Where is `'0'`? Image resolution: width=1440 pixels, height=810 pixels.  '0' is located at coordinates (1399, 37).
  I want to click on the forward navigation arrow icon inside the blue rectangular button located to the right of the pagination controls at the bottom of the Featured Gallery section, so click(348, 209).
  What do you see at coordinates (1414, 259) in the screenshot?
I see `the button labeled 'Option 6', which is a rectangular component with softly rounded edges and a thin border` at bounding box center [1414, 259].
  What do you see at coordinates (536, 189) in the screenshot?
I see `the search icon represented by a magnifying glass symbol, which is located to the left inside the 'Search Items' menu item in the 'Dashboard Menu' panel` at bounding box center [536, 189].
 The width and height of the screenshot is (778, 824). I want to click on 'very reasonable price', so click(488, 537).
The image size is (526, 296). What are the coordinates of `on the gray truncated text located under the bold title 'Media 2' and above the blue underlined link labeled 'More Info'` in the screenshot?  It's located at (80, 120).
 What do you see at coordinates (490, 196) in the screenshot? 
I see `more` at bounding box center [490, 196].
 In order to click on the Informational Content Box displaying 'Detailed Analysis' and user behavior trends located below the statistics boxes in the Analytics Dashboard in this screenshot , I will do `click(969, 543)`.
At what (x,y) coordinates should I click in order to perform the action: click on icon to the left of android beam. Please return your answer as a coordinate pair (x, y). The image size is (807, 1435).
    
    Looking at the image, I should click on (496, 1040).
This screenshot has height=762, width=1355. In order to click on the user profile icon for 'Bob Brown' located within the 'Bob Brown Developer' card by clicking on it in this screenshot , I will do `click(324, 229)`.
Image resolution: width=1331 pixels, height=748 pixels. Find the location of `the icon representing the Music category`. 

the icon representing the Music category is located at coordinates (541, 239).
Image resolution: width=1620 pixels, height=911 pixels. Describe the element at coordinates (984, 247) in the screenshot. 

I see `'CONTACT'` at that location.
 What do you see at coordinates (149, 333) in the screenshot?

+++

• [PROBLEM DESCRIPTION] Arrange every line of the entries above as a numbered list, omitting blank lines.

• [ANSWER FOR THIS EXERCISE]
1. Where is `'0'`? Image resolution: width=1440 pixels, height=810 pixels.  '0' is located at coordinates (1399, 37).
2.   I want to click on the forward navigation arrow icon inside the blue rectangular button located to the right of the pagination controls at the bottom of the Featured Gallery section, so click(348, 209).
3.   What do you see at coordinates (1414, 259) in the screenshot?
4. I see `the button labeled 'Option 6', which is a rectangular component with softly rounded edges and a thin border` at bounding box center [1414, 259].
5.   What do you see at coordinates (536, 189) in the screenshot?
6. I see `the search icon represented by a magnifying glass symbol, which is located to the left inside the 'Search Items' menu item in the 'Dashboard Menu' panel` at bounding box center [536, 189].
7.  The width and height of the screenshot is (778, 824). I want to click on 'very reasonable price', so click(488, 537).
8. The image size is (526, 296). What are the coordinates of `on the gray truncated text located under the bold title 'Media 2' and above the blue underlined link labeled 'More Info'` in the screenshot?  It's located at (80, 120).
9.  What do you see at coordinates (490, 196) in the screenshot? 
10. I see `more` at bounding box center [490, 196].
11.  In order to click on the Informational Content Box displaying 'Detailed Analysis' and user behavior trends located below the statistics boxes in the Analytics Dashboard in this screenshot , I will do `click(969, 543)`.
12. At what (x,y) coordinates should I click in order to perform the action: click on icon to the left of android beam. Please return your answer as a coordinate pair (x, y). The image size is (807, 1435).
13.     Looking at the image, I should click on (496, 1040).
14. This screenshot has height=762, width=1355. In order to click on the user profile icon for 'Bob Brown' located within the 'Bob Brown Developer' card by clicking on it in this screenshot , I will do `click(324, 229)`.
15. Image resolution: width=1331 pixels, height=748 pixels. Find the location of `the icon representing the Music category`. 
16. the icon representing the Music category is located at coordinates (541, 239).
17. Image resolution: width=1620 pixels, height=911 pixels. Describe the element at coordinates (984, 247) in the screenshot. 
18. I see `'CONTACT'` at that location.
19.  What do you see at coordinates (149, 333) in the screenshot?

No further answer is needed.